L’agriculture face au dérèglement climatique et à la rareté de l’eau : le risque d’une fuite en avant technologique

, par  Olivier Petitjean

Avec l’accroissement démographique et les effets du changement climatique, le secteur agricole risque de se trouver face à des difficultés considérables pour assurer les besoins alimentaires de la population mondiale. Un certain nombre d’experts, d’organisations internationales et de grandes entreprises en appellent à un vaste effort de modernisation de l’agriculture, en particulier en Afrique, sur la base de solutions technologiques comme les OGM ou les techniques sophistiquées d’irrigation. Au risque de mettre l’agriculture paysanne - pourtant mieux adaptée aux défis du dérèglement climatique - sous la coupe de l’agrobusiness.

La production agricole à destination de l’alimentation humaine risque d’être sévèrement affectée par le dérèglement climatique, en raison principalement des menaces que celui-ci fait peser sur la disponibilité des ressources en eau. Un rapport de l’Organisation des Nations unies pour l’agriculture et l’alimentation (FAO) de 2011 alertait sur le risque de pénuries alimentaires, notamment dans les pays du Sud, du fait des vagues de sécheresse, de la fonte des glaciers ou de la salinisation des terres agricoles situées dans les deltas. Les premières victimes seraient les petits agriculteurs du Sud et les populations qui dépendent de leurs cultures vivrières. En même temps, du fait de l’augmentation de la population mondiale, la production agricole globale devra augmenter de 60% d’ici 2050. Et ce alors que l’agriculture industrielle (notamment l’élevage intensif et l’utilisation d’engrais azotés) est déjà elle-même une source non négligeable de gaz à effet de serre.

Cette question en est venue à constituer l’un des chapitres prioritaires de l’agenda international de la lutte contre le changement climatique.

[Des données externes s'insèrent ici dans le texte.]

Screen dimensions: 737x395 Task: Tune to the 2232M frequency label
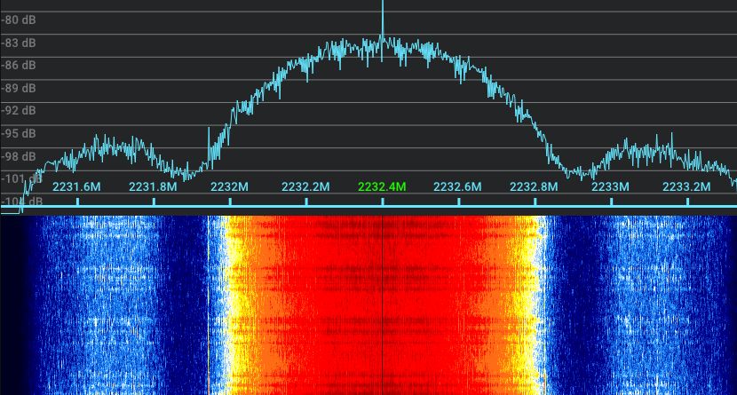(229, 186)
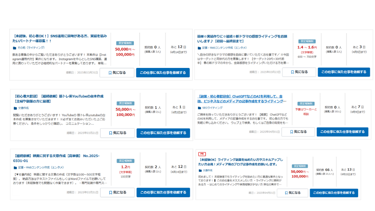The image size is (375, 211).
Task: Request similar job on 映画に関する文章作成 card
Action: (163, 193)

Mais beaucoup d’observateurs craignent que les initiatives internationales dans ce domaine n’accordent une place excessive aux grandes multinationales de l’agroalimentaire, des semences et des produits phytosanitaires, qui en appellent depuis longtemps au lancement de nouvelles « révolutions vertes », particulièrement en Afrique, pour résoudre le problème de la faim. Le problème étant que lesdites « révolutions vertes » consistent généralement en un passage à une agriculture industrielle, moins diverse et plus gourmande en intrants, au détriment des petits paysans.

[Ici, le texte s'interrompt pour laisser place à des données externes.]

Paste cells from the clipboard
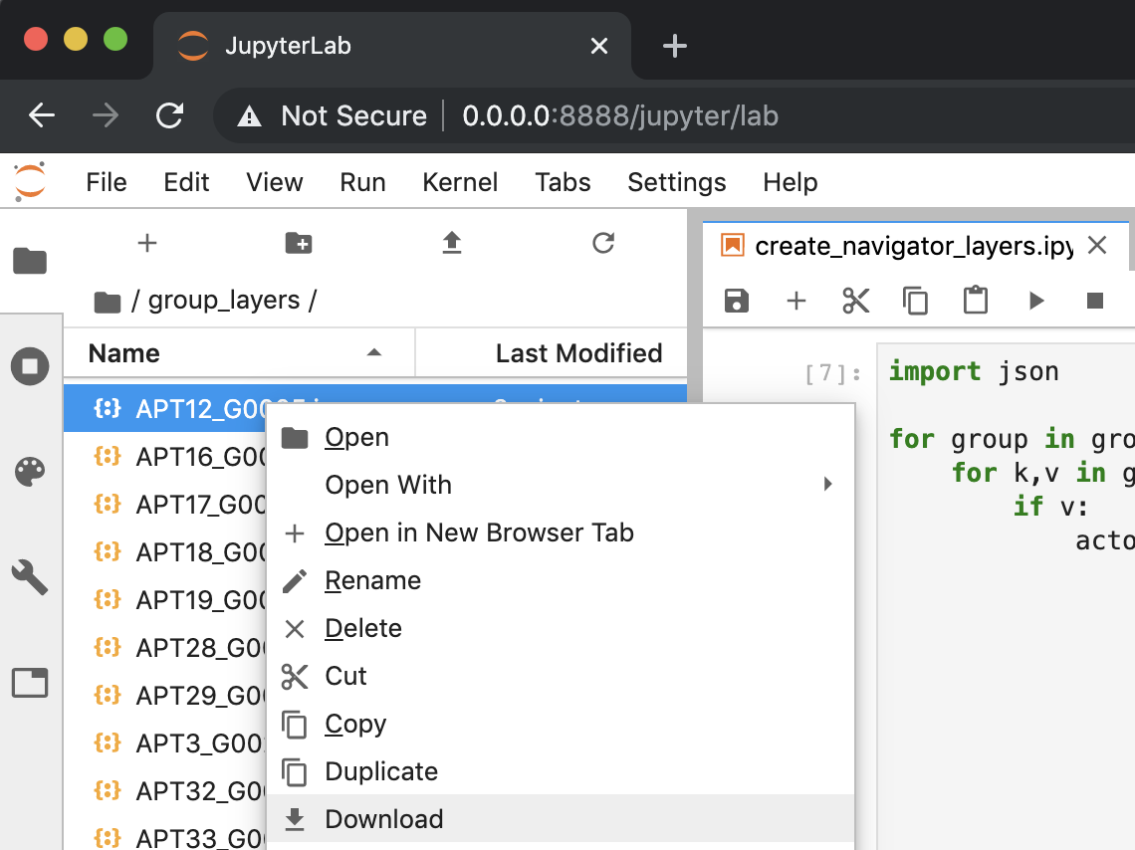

En septembre 2014, le secrétaire général de l’ONU Ban Ki-moon a présidé au lancement de l’Alliance globale pour une agriculture climato-intelligente (climate-smart agriculture), un alliance « multi-partenaires » accusée par les ONG et par les organisations paysannes regroupées au sein de La Via Campesina de faire la part trop belle aux multinationales comme Monsanto, McDonald’s ou Yara (leader mondial des engrais azotés), à la compensation carbone et aux OGM. Pour ces critiques, l’agriculture climato-intelligente, en privilégiant la recherche d’une hausse des rendement et les solutions technologiques, ne serait ainsi qu’une nouvel avatar des velléités d’expansion de l’agrobusiness et de son modèle productiviste en Afrique. Effectivement, comme le souligne une note conjointe d’Attac et de la Confédération paysanne, les documents officiels de l’Alliance accordent une large place aux semences transgéniques et plus généralement aux solutions technologiques ou financières, et n’évoquent pas du tout le potentiel de résilience et d’adaptation de l’agriculture paysanne traditionnelle (dont il faut croire qu’elle n’est pas assez « intelligente »…), pourtant souligné par de nombreux experts. L’enjeu climatique se trouverait-il donc instrumentalisé par les grandes firmes pour rendre plus acceptables leurs projets d’expansion ?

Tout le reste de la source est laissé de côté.